The silicon squeeze is tightening. Apple, the world's most valuable company, has confirmed it will raise prices across its custom chip lineup by 12 per cent from next quarter. This is not a softening of demand. It is a direct consequence of the artificial intelligence arms race that has gripped Silicon Valley. Data centre operators are hoarding compute capacity, and wafer fabs cannot keep pace.
For British technology firms, this is a cold shower. Many rely on Apple's M-series and A-series processors to power their hardware. Start-ups in Bristol, Cambridge and London's 'Silicon Roundabout' now face a choice: absorb the extra cost, which will erode already thin margins, or pass it on to customers in a market that is still spooked by inflation.
The timing could not be worse. Gilt yields have been climbing steadily since the Chancellor's Autumn Statement, reflecting a market that senses more fiscal slippage. The Bank of England is stuck in a hawkish box. Raising rates further risks crushing the very investment we need to foster AI adoption. Keeping them accommodative risks fuelling more inflation.
Capital flight is a real risk here. Pension funds that traditionally backed early-stage UK tech might now look to US-listed AI names. The yield gap is compelling.
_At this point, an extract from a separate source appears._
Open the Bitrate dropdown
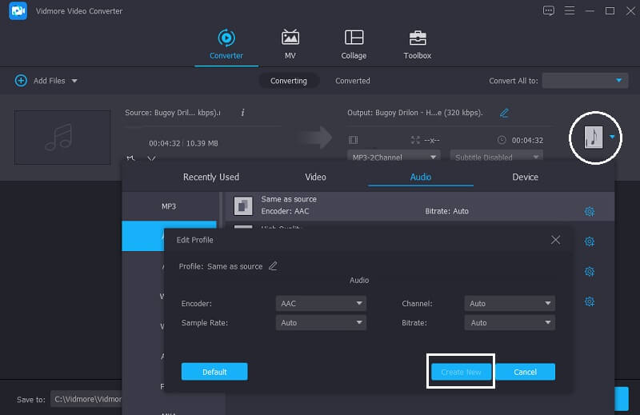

Why take a bet on a British start-up when you can buy Nvidia or Apple itself? The government's talk of 'British resilience' sounds hollow when the supply chains that underpin our digital economy are effectively being held hostage by a price hike in Cupertino.
Let's be clear: Apple is not being greedy. They are responding to a market signal. TSMC, their primary manufacturer, has already raised wafer prices by 20 per cent. Copper, used heavily in interconnects, is up 15 per cent year-on-year. The AI boom is a massive demand shock, and the supply side is structurally constrained.
But the knock-on effects for the UK are serious. We are a nation that consumes more technology than we produce. Our economic growth has been anaemic. A chip price shock will feed through into higher prices for everything from cloud services to smart devices. That is a hidden tax on productivity at a time when business investment has stalled.
What can be done? Not much, in the short term. The Chancellor could extend R&D tax credits to help firms weather the storm. But that would add to borrowing. A targeted relaxation of visa rules for chip engineers might accelerate domestic fab plans, but that is a decade away.
The reality is that the market is speaking. The AI boom is real, and it has a price. British tech firms need to brace for a new reality: cheaper chips are a thing of the past. The bottom line? Adapt or get left behind.